(Recorded data):
..............................

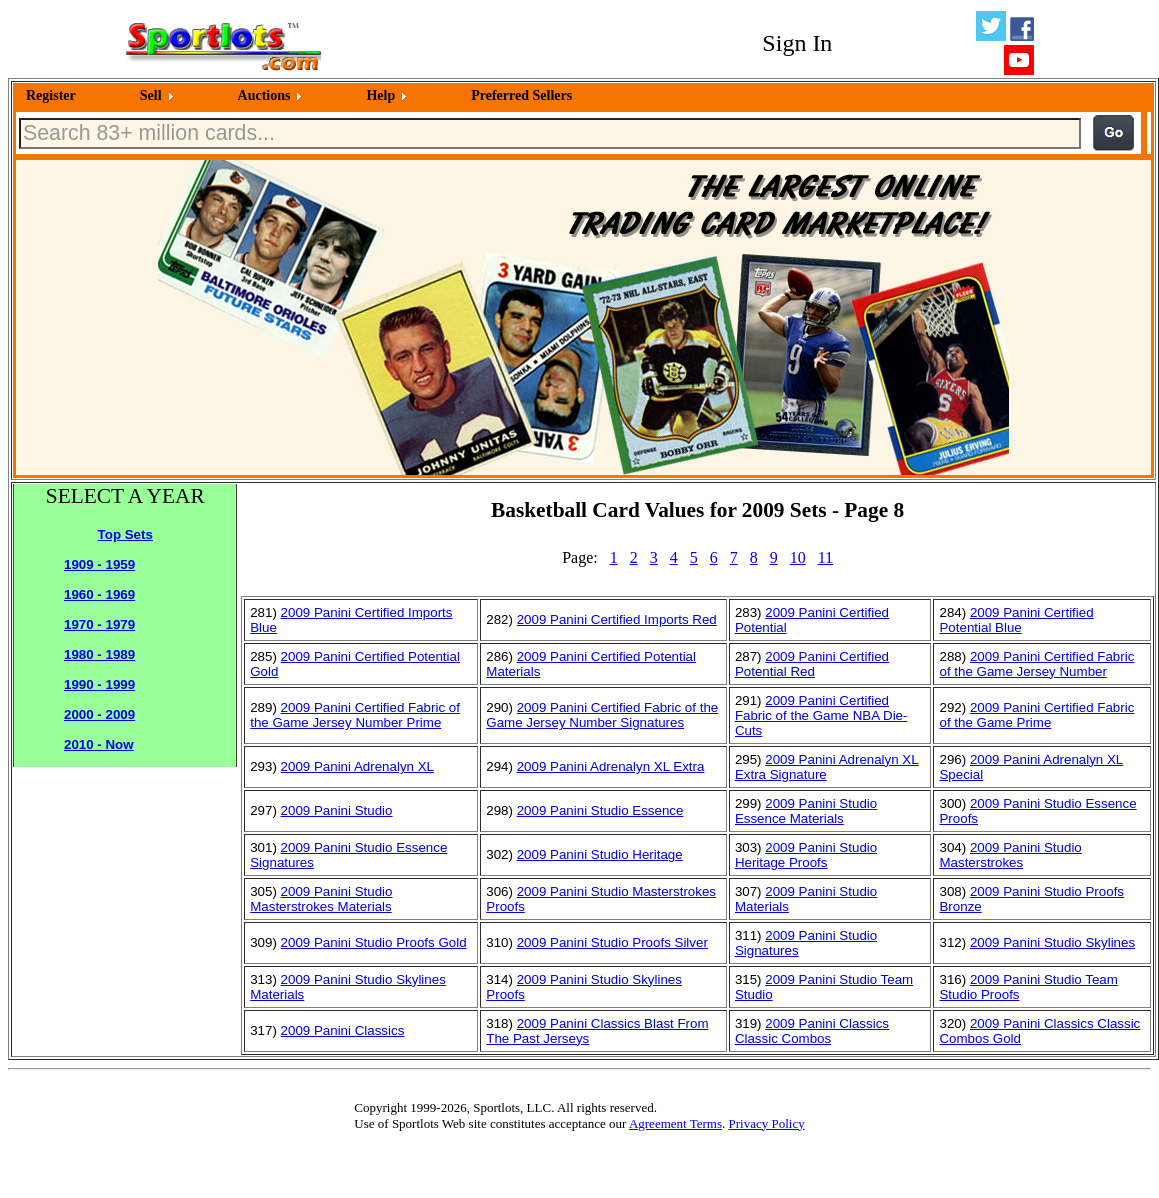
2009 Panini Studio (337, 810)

..............................

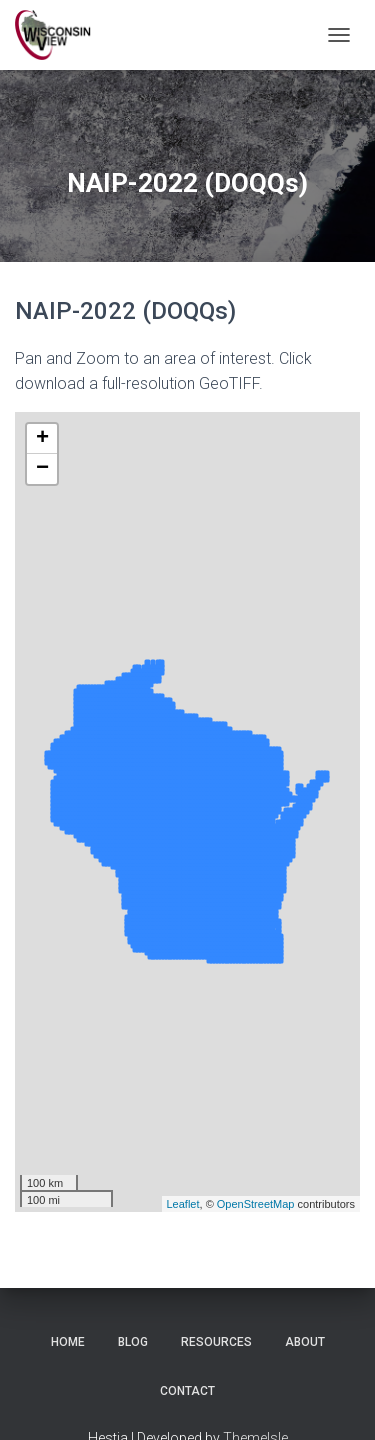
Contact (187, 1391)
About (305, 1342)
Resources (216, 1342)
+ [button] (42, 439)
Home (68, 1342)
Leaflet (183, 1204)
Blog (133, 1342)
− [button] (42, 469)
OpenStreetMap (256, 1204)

..............................

(Problem to solve): Update the lines starting at the one that has "Resources (216, 1342)" and stopping after the one that has "OpenStreetMap (256, 1204)". Replace "button" with "control" and leave everything else unchanged.

(Reply):
Resources (216, 1342)
+ [control] (42, 439)
Home (68, 1342)
Leaflet (183, 1204)
Blog (133, 1342)
− [control] (42, 469)
OpenStreetMap (256, 1204)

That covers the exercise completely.